Tarefas a realizar ::
**a.** Indique se cada afirmação abaixo está de acordo com o texto sobre Vênus, citando as palavras do texto que decidem a resposta: (i) apenas quatro missões russas transmitiram imagens da superfície de Vênus; (ii) já existem provas suficientes de que houve vida simples em Vênus; (iii) o estudo foi publicado no The Planetary Journal.
**b.** Com base no texto sobre Vênus, responda:
(i) Quem traduziu o texto?
(ii) Segundo algumas pesquisas, a atmosfera da antiga Vênus era semelhante à de qual planeta?
(iii) A qual instituição pertence o Dr. Michael J. Way?

Documento ::
━━━━

Traduzido por Julio Batista
Original de Evan Gough para Universe Today

Há algo de bom nos vulcões? Eles podem ser violentos, perigosos e imprevisíveis. Para os humanos modernos, os vulcões são principalmente uma inconveniência, às vezes uma exibição visual intrigante e, ocasionalmente, mortal.

Mas quando há o suficiente deles, e quando são poderosos e ativos por muito tempo, eles podem matar o planeta que os hospeda.

Vênus dos dias modernos é uma paisagem infernal escaldante. A temperatura está quase sempre acima de 464 °C (737 °K), que é, como os leitores do nosso site sabem, quente o suficiente para derreter chumbo (e espaçonaves).

É por isso que, de todas as missões que a Rússia enviou à superfície do planeta, apenas quatro conseguiram transmitir imagens antes de sucumbir rapidamente às condições extremas de Vênus.

Mas o planeta Vênus moderno pode ser dramaticamente diferente do plaenta Vênus antigo. Algumas pesquisas mostram que a antiga Vênus tinha uma atmosfera semelhante à da antiga Terra.

O planeta também pode ter tido quantidades substanciais de água em sua superfície. É possível que a vida simples tenha existido em Vênus ao mesmo tempo, mas ainda não há evidências suficientes para provar ou refutar isso.

Um novo estudo mostra que grandes erupções vulcânicas durante um longo período de tempo podem ser responsáveis ​​por transformar o planeta no que é hoje. Se havia vida simples na antiga Vênus, o vulcanismo a exterminou.

O estudo também mostra como a poderosa atividade vulcânica desempenhou um papel na formação da habitabilidade da Terra e como a Terra evitou por pouco o mesmo destino de Vênus.

O estudo é intitulado “Large-scale Volcanism and the Heat Death of Terrestrial Worlds” (Vulcanismo em grande escala e a morte térmica dos mundos terrestres, na tradução livre) e foi publicado no The Planetary Journal. O Dr. Michael J. Way, do Instituto Goddard da NASA, é o principal autor. Way vem pesquisando Vênus há anos e é autor e co-autor de vários papers sobre o planeta, especialmente sua antiga habitabilidade.

━━━━

Material apresentado ::
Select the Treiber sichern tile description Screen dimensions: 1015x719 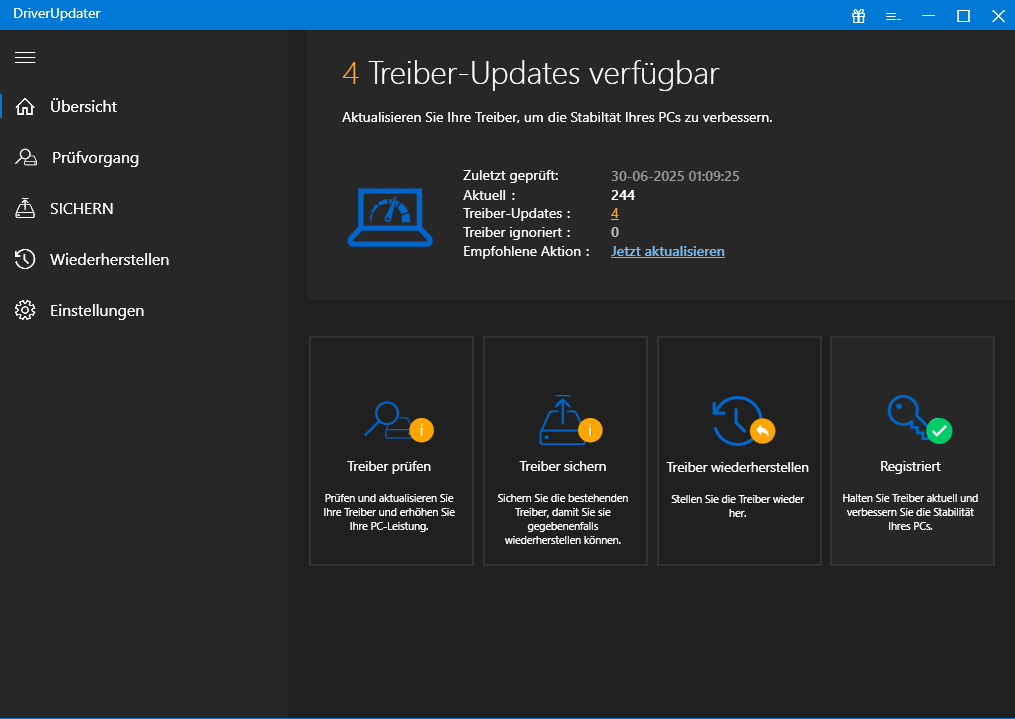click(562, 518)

━━━━

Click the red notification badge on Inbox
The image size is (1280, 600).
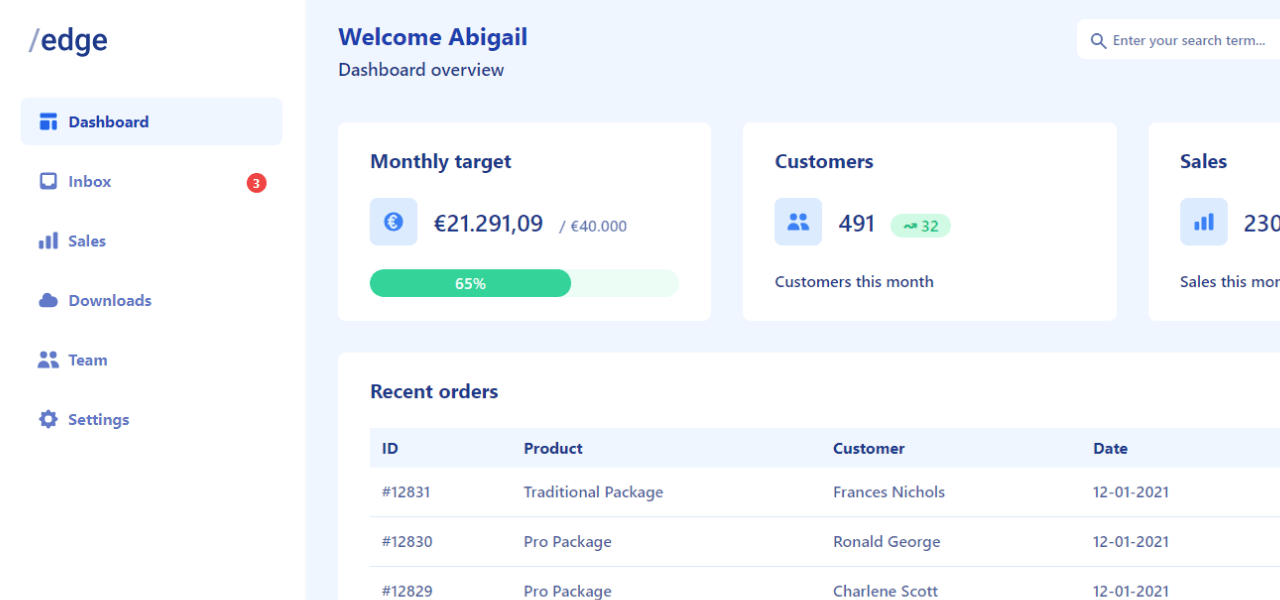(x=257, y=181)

━━━━

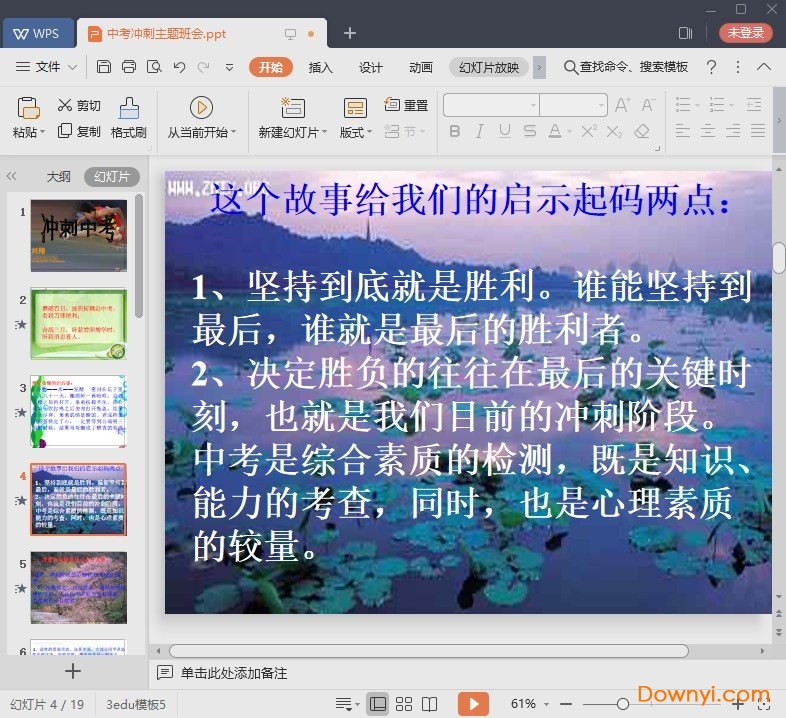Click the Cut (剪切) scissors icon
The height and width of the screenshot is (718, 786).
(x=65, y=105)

━━━━

Conjunto de respostas ::
**a.**
(i) Sim: "apenas quatro conseguiram transmitir imagens antes de sucumbir rapidamente às condições extremas de Vênus"
(ii) Não: "ainda não há evidências suficientes para provar ou refutar isso"
(iii) Sim: "foi publicado no The Planetary Journal"

**b.**
(i) Julio Batista.
(ii) À da antiga Terra.
(iii) Ao Instituto Goddard da NASA.